• [Selected text]:

Update methods do not accept a "time elapsed", as they assume each update is for a fixed time period. Calculations may be done as position += distancePerUpdate. The example includes an interpolation during render.
gameLoop = new Thread(() -> {
//This value would probably be stored elsewhere.
final double GAME_HERTZ = 60.0;
//Calculate how many ns each frame should take for our target game hertz.
final double TIME_BETWEEN_UPDATES = 1000000000 / GAME_HERTZ;
//If we are able to get as high as this FPS, don't render again.
final double TARGET_FPS = 60;
final double TARGET_TIME_BETWEEN_RENDERS = 1000000000 / TARGET_FPS;
//At the very most we will update the game this many times before a new render.
//If you're worried about visual hitches more than perfect timing, set this to 1.
final int MAX_UPDATES_BEFORE_RENDER = 5;
//We will need the last update time.
double lastUpdateTime = System.nanoTime();
//Store the last time we rendered.
double lastRenderTime = System.nanoTime();
while (isRunning) {
double now = System.nanoTime();
int updateCount = 0;
//Do as many game updates as we need to, potentially playing catchup.

• [Data extract]:
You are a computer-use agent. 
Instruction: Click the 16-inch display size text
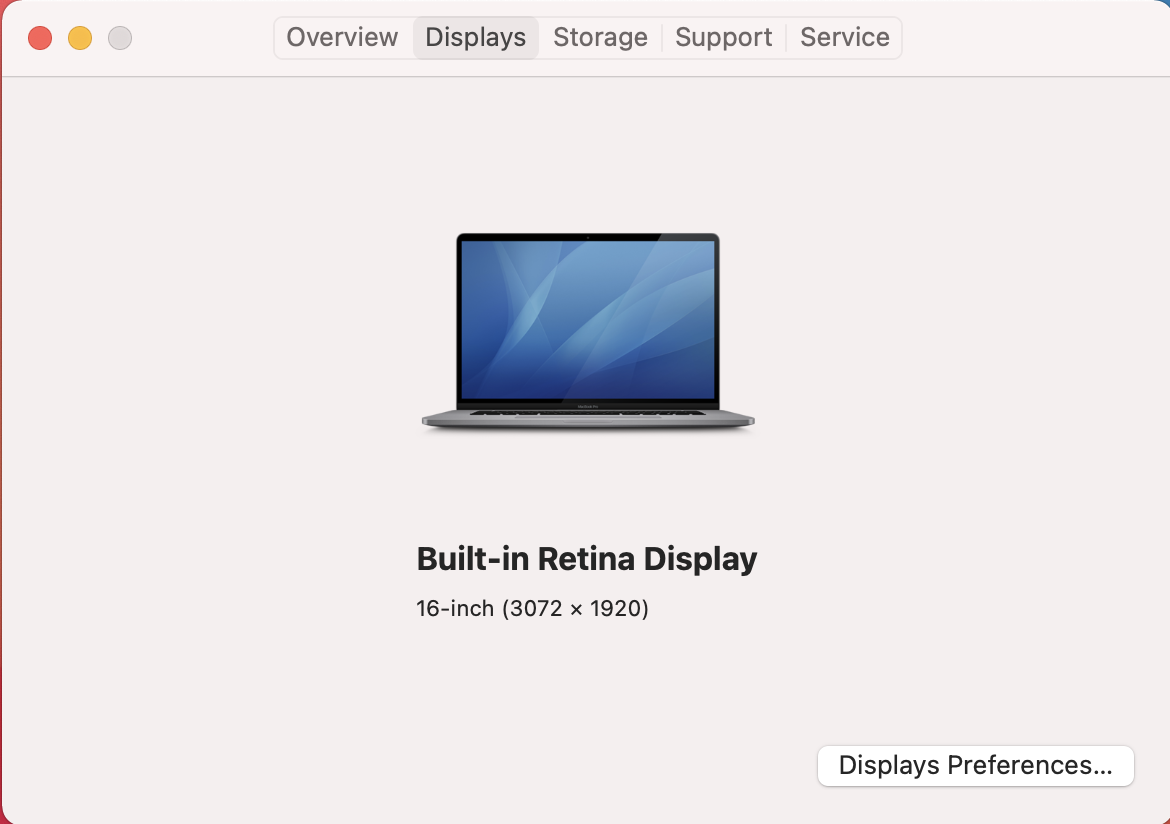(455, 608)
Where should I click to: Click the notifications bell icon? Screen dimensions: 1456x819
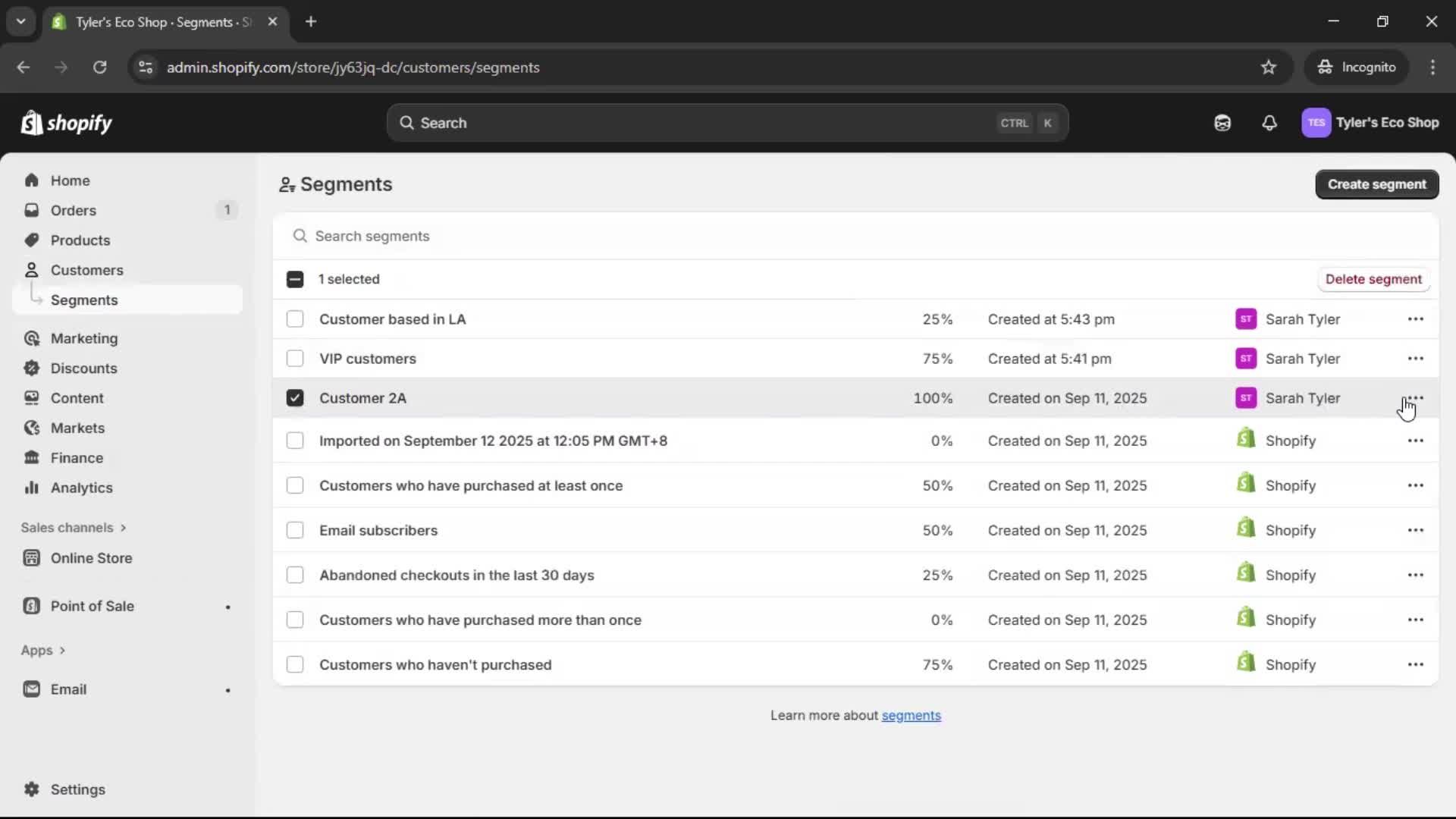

• [Stated problem 1]: Reproduce the part of the game loop text starting at "final double TIME_BETWEEN_UPDATES" and ending at "a new render.".
• [Stated problem 2]: In the game loop text, what do update methods assume about each update?
The material has no connection to the text about the game loop.

• [Complete response 1]:
final double TIME_BETWEEN_UPDATES = 1000000000 / GAME_HERTZ;
//If we are able to get as high as this FPS, don't render again.
final double TARGET_FPS = 60;
final double TARGET_TIME_BETWEEN_RENDERS = 1000000000 / TARGET_FPS;
//At the very most we will update the game this many times before a new render.

• [Complete response 2]: They assume each update is for a fixed time period.